__Brano del documento__.
════

È quello che ci insegna il profeta Isaia, quando canta il cantico d’amore del suo diletto per la sua vigna. L’orizzonte è quello della creazione tutta, dell’umanità intera, della storia di tutti e di sempre: un orizzonte non riducibile ad universo religioso, confessionale, celebrativo, rituale, devozionale come spesso succede, salvo poi gettare ponti per recuperare universalità, storicità, laicità, realtà terrestri ecc, quasi come protesi aggiuntive ad una vita di fede separata. Quando si dice “chiesa in uscita” è da tenere presente che si tratta di un correttivo, mentre basterebbe che la chiesa tornasse ad essere se stessa, anche nello spirito di Francesco e cioè evangelico!

 

Questa vigna coltivata con cura non è altro che il mondo, creato come cosa buona e molto buona. Ma il profeta Isaia ci fa capire anche quali sono le attese e quale poi la realtà riguardo a questa coltivazione: “Egli aspettò che producesse uva; essa produsse, invece, acini acerbi..”. Gesù ci dirà che è lui la vera vite, mentre il Padre è il vignaiolo che la pota, perché porti frutto (cfr. Gv 15,1-2). Per dire che siamo pienamente partecipi e coinvolti in questa storia e nelle vicende della vigna. Non solo, ma siamo chiamati in causa per giudicare come vanno le cose tra il padrone e la sua vigna, perché mentre attendeva “che producesse uva, essa ha prodotto acini acerbi”.

 

Per sentirsi dire infine che questa vigna a noi affidata è destinata a diventare un deserto.  Ce lo illustra l’immagine di James Tissot, in cui appare il cadavere del figlio ucciso, di cui ci parla il passo del vangelo: siamo così introdotti alla oramai prossima morte di Gesù e ci viene data una chiave di lettura della crocifissione. Dopo che Gesù aveva rimproverato i capi dei sacerdoti e gli anziani del popolo di non aver dato ascolto al messaggio del Battista, si rivolge perentoriamente ad essi con queste parole: “Ascoltate un’altra parabola”, e cioè: quello che sto per dirvi riguarda direttamente voi, quasi eco delle parole di Isaia: “La vigna del Signore degli eserciti è la casa d’Israele; gli abitanti di Giuda sono la sua piantagione preferita”. C’è insomma in questa “parabola” il fatto di essere chiamati in causa in prima persona, ieri come oggi. Non possiamo limitarci a meditarla, ma ci interpella.

 

Per la verità, non si tratta di una parabola vera e propria come le altre, destinate a rivelare e far comprendere il mistero del Regno di Dio: è piuttosto un appello alla responsabilità dei capi dei sacerdoti e degli anziani del popolo quanto al loro comportamento nell’esercizio del potere sulla vigna a loro affidata e anche quanto  all’imminente epilogo che la situazione sta avendo con la crocifissione. È una chiara denuncia della loro volontà di impossessarsi dell’eredità del figlio mettendolo a morte. E questo nel quadro di tutta la storia della salvezza e di tutti i profeti via via uccisi, nell’unico intento di diventare essi i padroni in assoluto della vigna. Sono più che mai rivelative e impegnative le parole del profeta riguardo a colui che egli chiama il “mio diletto” o padrone della vigna: “Egli si aspettava giustizia ed ecco spargimento di sangue, attendeva rettitudine ed ecco grida di oppressi”.

════

__Dati raccolti__.
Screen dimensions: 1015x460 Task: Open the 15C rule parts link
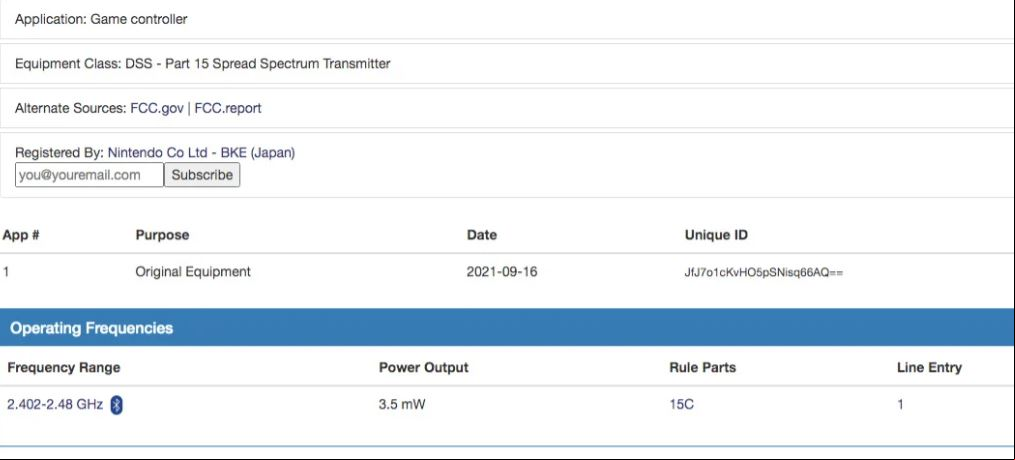pos(682,405)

════

__Consegna__. Sai proseguire il commento sulla parabola della vigna, ripartendo subito dopo la citazione di Isaia con cui si chiude?

__Risposta scritta__.
 

Anche in questo caso, come in Isaia, il padrone della vigna interpella i suoi interlocutori per sentire da loro cosa avrebbe dovuto fare a quei contadini infedeli e violenti; ne riceve una risposta che è una precisa e inconsapevole auto-condanna: “Quei malvagi, li farà morire miseramente e darà in affitto la vigna ad altri contadini, che gli consegneranno i frutti a suo tempo”. Evidentemente a loro sembrava di essere a posto e pronti a consegnare i frutti dovuti secondo la loro giustizia. Ma Gesù non esita a metterli davanti a se stessi, non senza aver fatto cenno al disegno di Dio che si stava realizzando: “Perciò io vi dico: a voi sarà tolto il regno di Dio e sarà dato a un popolo che ne produca i frutti”.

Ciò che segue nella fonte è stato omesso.